Can Surface-Coated Wood Products be Approved for Use in Applications Where Fire-Retardant-Treated Wood is Permitted?

There are many applications for fire-retardant-treated wood (FRTW) in the International Building Code (IBC). The 2015 IBC defines FRTW in Chapter 2 as “Wood products that, when impregnated with chemicals by a pressure process or other means during manufacture, exhibit reduced surface-burning characteristics and resist propagation of fire.” Section 2303.2 sets the performance requirements for FRTW, including achieving a listed flame spread index of 25 or less, when tested to ASTM E84 or UL 723; no evidence of progressive combustion when the test is continued for an additional 20-minute period; and, the flame front not progressing more than 10.5 feet from the center of the burners at any time during the test.

Recently, there have been questions as to whether painted, coated, and other surface-treated wood products that may meet the flame spread testing criteria can be approved as FRTW, given the requirement for chemical impregnation of the wood. The short answer is that surface-coated wood products which do not have fire-retardant chemicals impregnated into the wood itself do not meet the strict IBC definition of FRTW, irrespective of meeting the flame spread requirements. However, surface-coated wood products can be approved for use in applications where FRTW is permitted, through the code’s alternative materials, design, and methods provisions found in Section 104.11, if appropriate testing and evaluation is conducted that establishes performance equivalency to FRTW.

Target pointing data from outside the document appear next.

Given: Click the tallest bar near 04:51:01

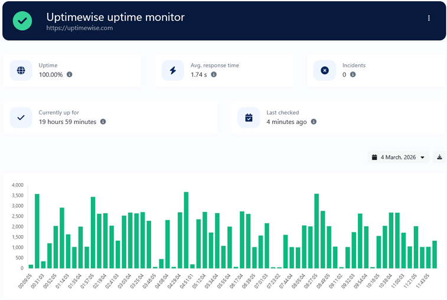Looking at the screenshot, I should point(186,230).
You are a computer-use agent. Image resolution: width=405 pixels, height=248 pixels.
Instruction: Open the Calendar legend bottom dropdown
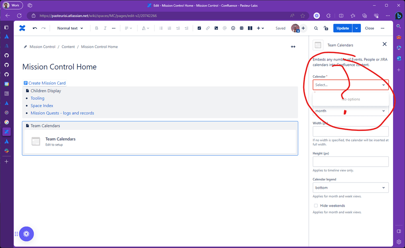click(x=351, y=188)
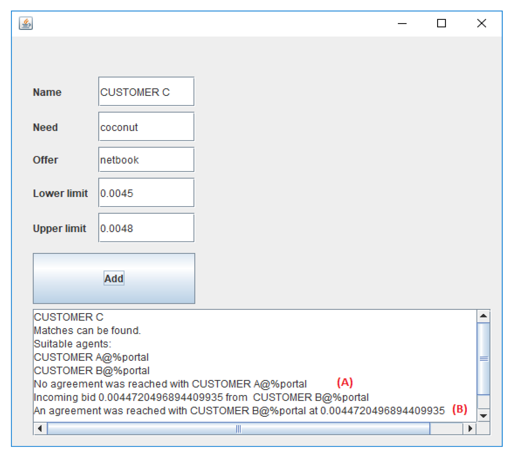This screenshot has height=454, width=512.
Task: Click the Java coffee cup window icon
Action: 26,23
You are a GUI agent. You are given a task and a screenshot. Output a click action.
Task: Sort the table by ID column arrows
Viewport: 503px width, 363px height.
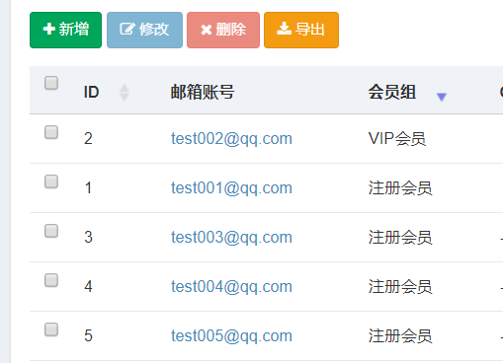125,93
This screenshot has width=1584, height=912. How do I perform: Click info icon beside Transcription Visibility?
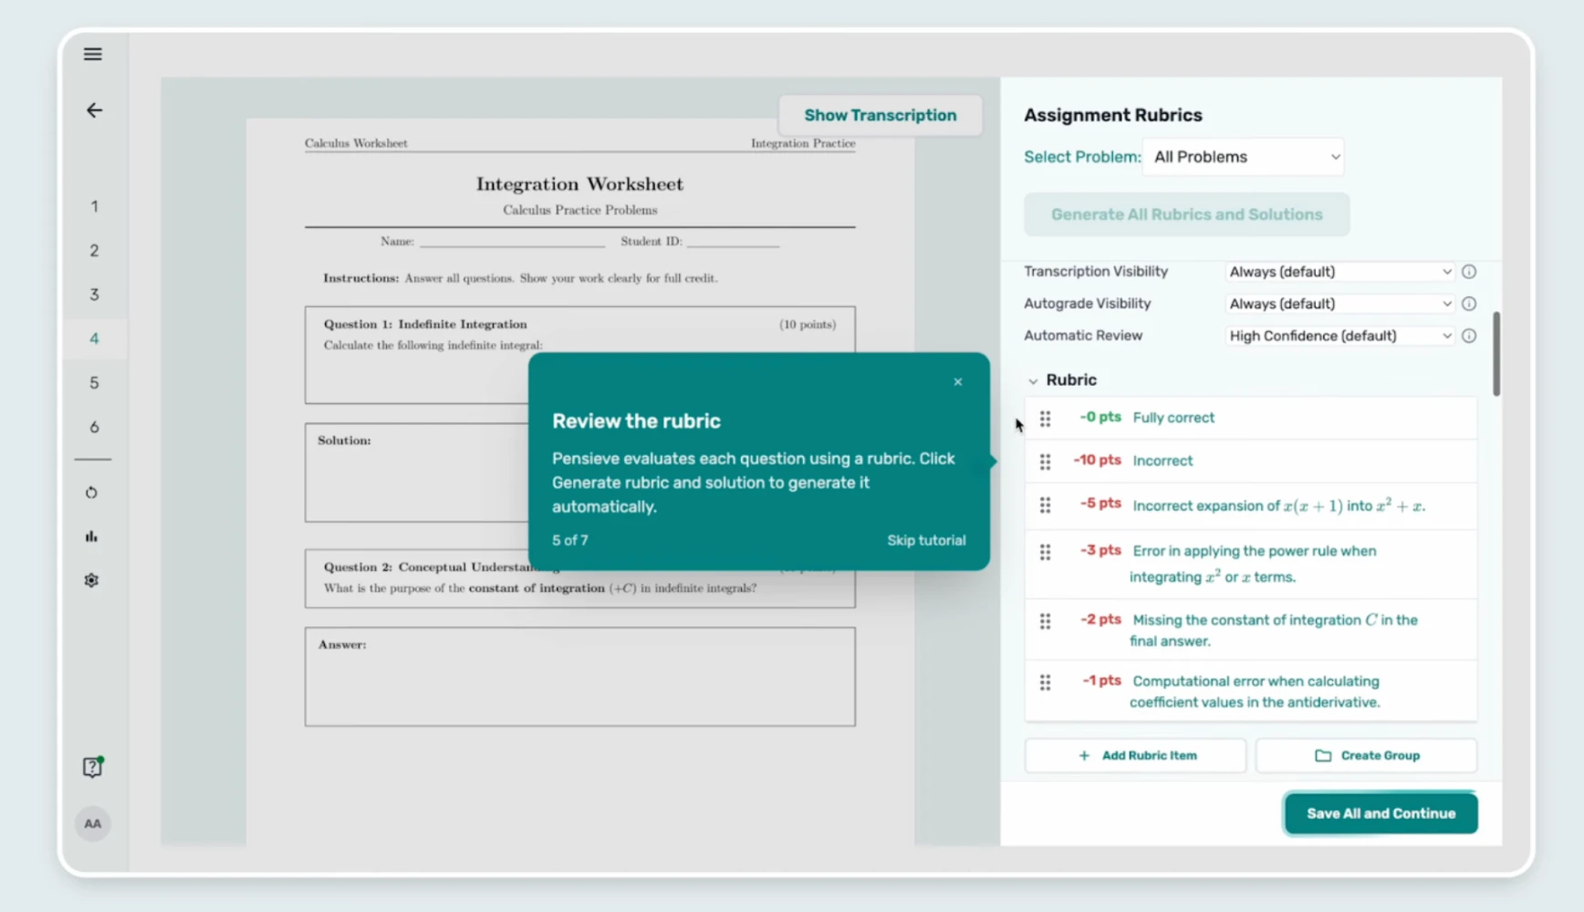click(x=1469, y=272)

What are these alternative provisions and on what basis can code officials approve surface-coated wood products? Section 104.11 of the IBC gives the code official authority to approve any alternative determined to be “satisfactory and complies with the intent of the code,” and is “not less than equivalent to what is prescribed in the code for quality, strength, effectiveness, fire resistance, durability, and safety.” One resource used by code officials to help in making this decision is the International Code Council Evaluation Services (ICC-ES), an independent subsidiary of ICC that provides technical evaluations of building products. ICC-ES relies on published acceptance criteria developed in open hearings and approved by the ICC-ES Evaluation Committee. This criteria provides a technical benchmark by which alternative products seeking to enter the marketplace may be evaluated. ICC-ES Acceptance Criteria is currently available for wood products with surface treatments intended to substitute for FRTW, including ICC-ES AC47, AC124, AC264, and AC479. These approved Acceptance Criteria require evaluation of surface burning characteristics of the product, durability and corrosivity of treatments, and effects of treatments on strength or stiffness of the wood substrate. Durability considerations, for example, help to ensure that the surface burning characteristics of the applied treatment remain effective after exposure to weather such as soak-freeze-thaw cycles or alternating UV/rain exposure. Code officials can use the resulting ICC-ES evaluation reports to approve and accept use of products in accordance with the conditions and requirements of the reports.